# How to calibrate mic to use as the spl meter. Ideas...



## insanegenius (Oct 7, 2010)

Ok, I am about to calibrate my room using REW. I want to use my existing mic to get the room volume levels so I can set my speeker levels accordingly. I don't have a radio shack handy. So, I have an idea.onder:

Now when you first use REW you hook up your line out to your line in. The output is set to 100% and you adjust the line in levels so that they match the line out (speaker out). This I believe calibrates the levels so that you are getting the same db reading coming in as you have going out. (correct me if I am wrong)

If this is correct the my idea is to next calibrate my preamp. So, with the settings above I now hook the line out to my preamp and my preamp to the line in. (Basically puts the preamp in the circuit now) Then since the line in and out are calibrated I now adjust my preamp level to match the line out reading in REW.

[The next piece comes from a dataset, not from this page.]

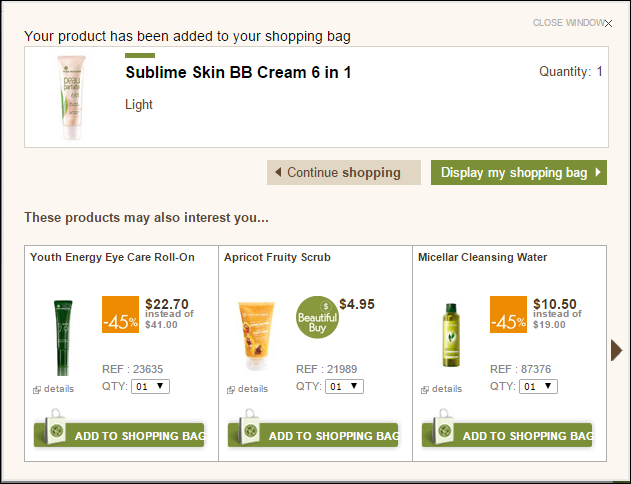Click the Apricot Fruity Scrub product image
Image resolution: width=631 pixels, height=484 pixels.
[x=256, y=336]
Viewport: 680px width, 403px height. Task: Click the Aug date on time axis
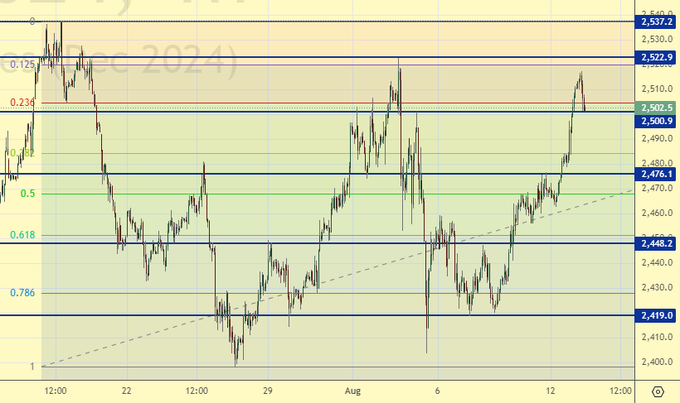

This should calibrate the db levels for the whole system right? Next, since my mic has a fairly flat frequency responce I should just be able to hook this up to the preamp now and get fairly accurate db levels in the room right?

Correct me if I am wrong, or tell me if this is right. 
Thanks. :bigsmile:


----------



## eugovector (Sep 4, 2006)

No, that's right, for the most part. It's not just the overall level that you want to measure, but any abnormalities in the output. In other words, your soundcard may drop everything below 20hz by 2db. By assuming the cable used to connect the output to the input isn't attenuating any frequencies, you create a calibration file for your output/input from the inverse of the measured response. Inserting a preamp, line-level matching box, or filter device will all be measured and calibrated for.

But until you have a calibration file for your mic, you will still get errors there. They may not be great, but they will be present.


----------



## insanegenius (Oct 7, 2010)

Yeah, I have a calibration file I made for my mic. I have a frequency response chart for my mic and basically plugged those values in place of the calibration files you can download for the berhenger mic.
I believe my preamp is fairly high quality and should have fairly little effect on frequency response. 
I may be 1-2 db out here and there over all using this setup (if it is working the way I think it should).
I figure though that my hearing could be out by that much, So, it should be good enough. 

Any suggestions welcome.


----------



## eugovector (Sep 4, 2006)

Sounds like you've got it all set.


----------



## insanegenius (Oct 7, 2010)

Thanks very much for verifying this.

I think I got it working more or less.


----------